Judging by my book list in the lefthand sidebar, my taste has been fairly eclectic recently. But there is a rhyme to my reason, or rather a rhythm. I like to bounce back and forth between fiction and non-fiction, biographies being my favorite form of the latter. Since novels seem to take me longer to read (I have no idea why this is), I usually get a little itchy staring at my "to-read" list even if I'm in the middle of something wonderful.
So, for the first time, I decided to take a bit of a literary risk - I purchased the audio version of a book that I was really interested in. It wasn't my first audio experience, but in the few times that I've tried them, it's always been with something I didn't care much about. This time, Dave Cullen's Columbine was a book I had been meaning to read for over a year. Given the subject matter (and my love for talk radio, a primer for auditory learning), I decided that listening to Columbine might work.
The two weeks I had Columbine playing in my car, I found myself running all kinds of errands, and even just sitting in parking lots or my driveway to extend my listening time. At night I would bore my husband to death by explaining and then mulling over some of the finer points. I took to asking people around me, "What do you remember about the Columbine tragedy?" and then knocking off one by one the impressions that outsiders were left with that aren't true. Since, from what I can tell, most of America summed up this awful day as a pair of bullied boys who "snapped" and went on a shooting rampage, not realizing that instead this was actually a failed bombing that the killers planned for YEARS. Had April 20 unfolded the way Eric and Dylan hoped, it would have been an act of terror on par with Oklahoma City.

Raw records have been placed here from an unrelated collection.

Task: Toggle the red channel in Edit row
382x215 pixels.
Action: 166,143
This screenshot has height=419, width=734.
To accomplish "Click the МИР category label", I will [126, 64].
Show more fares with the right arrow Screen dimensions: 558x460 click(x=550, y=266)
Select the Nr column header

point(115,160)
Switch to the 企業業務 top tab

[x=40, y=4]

Almost everything I believed about the Columbine murders were not true: the killers were not your typical "outcasts," they were not goths, the blame did not rest entirely on the parents shoulders, even the story about the girl who was killed because she believed in God. NOT TRUE.
I struggled to find words to describe the book, because it seems wrong to call it "amazing," when the subject matter is so terrible. But given the painful topic, I thought the author did an incredible job of describing the killers, their intent, and how the story got spun, not from a malicious media but from initial impressions of the attack that were left uncorrected.
I remember when the shooting happened, the national news thought that there was a group of killers shooting inside the school. This mistake is partially attributed to the fact that the boys arrived wearing trench coats to hide their weapons, but then shed the coats once the attack started. So when the students and teachers were describing what the shooters were wearing, it was all different, leading to the speculation that there were more shooters. The misunderstanding was no one's fault, but added to the mass confusion.
From what I understand reading the reviews (which I only do after I've finished something), Cullens' conclusions are somewhat controversial. But he hardly ties it up with a bow. The school's dynamic, the police mistakes, the killers themselves are all very complicated. Which is what makes the book so interesting to an outsider. He writes so well that the sad subject feels appropriately heavy, but the story he tells is as clear as possible. I was fascinated from the first word to the last.
Last week, Dave Cullen himself stopped by the blog and offered a comment on my post about the EMA's. I had been meaning to write the review of his book before this, and admit fully and proudly that I was giddy to know he spent a minute or two at HH. Also, I was extremely impressed that he took time to connect with a reader in that way. The power of the internet never ceases to amaze me.